▸ **Task to complete**: Go to the line in the entries below that holds "1436x798 pixels." and repeat exactly from there through the line that holds "Click the limited-width", inclusive.

▸ **Data shown**:
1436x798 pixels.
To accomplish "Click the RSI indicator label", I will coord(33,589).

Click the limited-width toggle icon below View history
==
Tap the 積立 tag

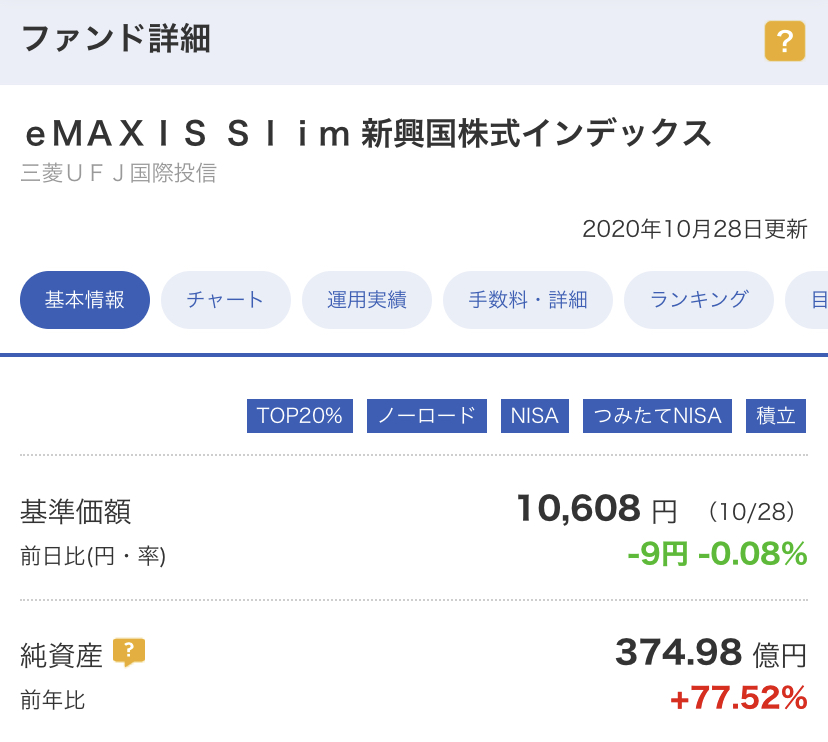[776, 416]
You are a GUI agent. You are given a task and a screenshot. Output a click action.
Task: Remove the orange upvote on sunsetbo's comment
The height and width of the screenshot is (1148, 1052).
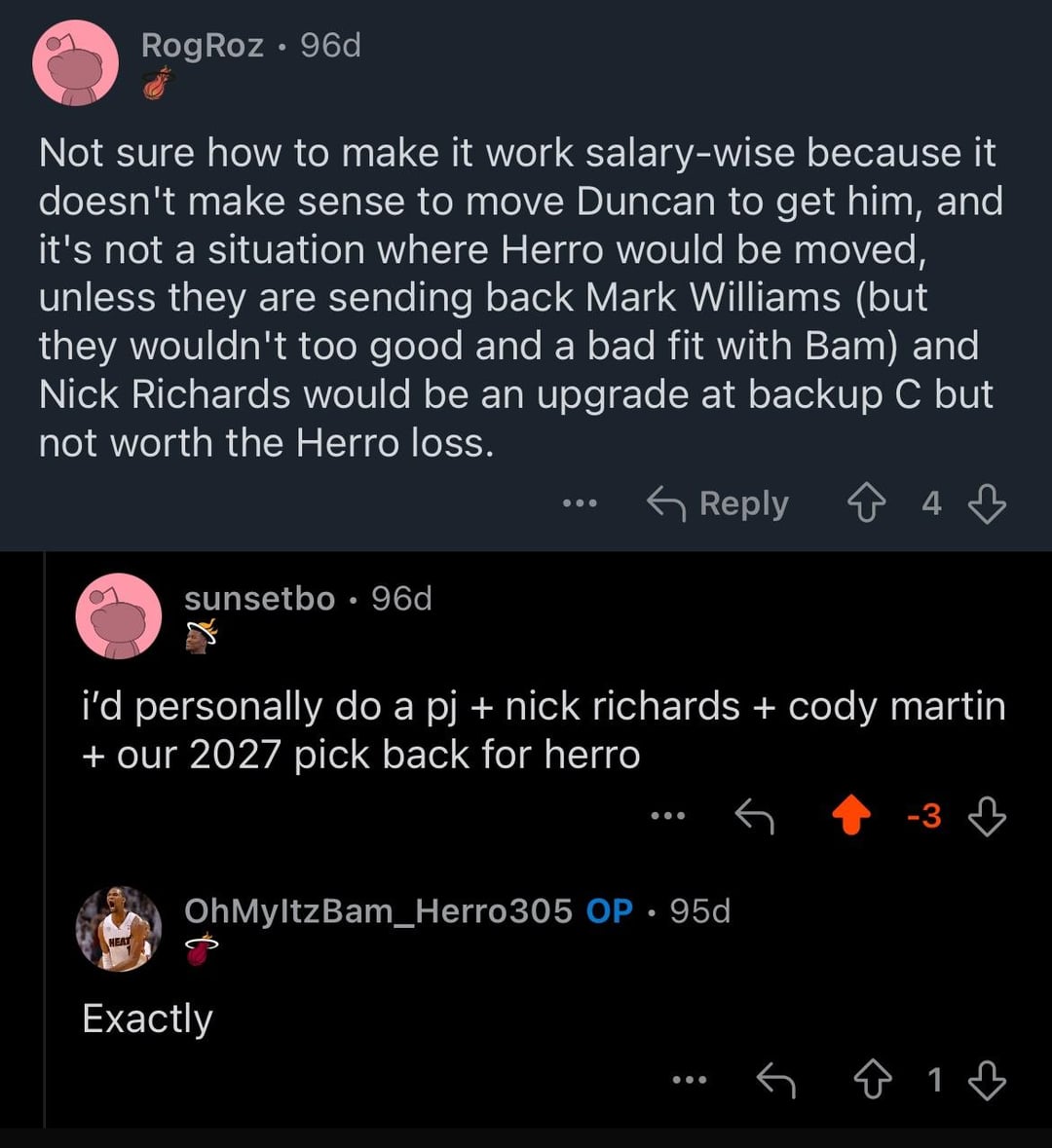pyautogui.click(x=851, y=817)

▸ **Answer section**:
1436x798 pixels.
To accomplish "Click the RSI indicator label", I will coord(33,589).

Click the limited-width toggle icon below View history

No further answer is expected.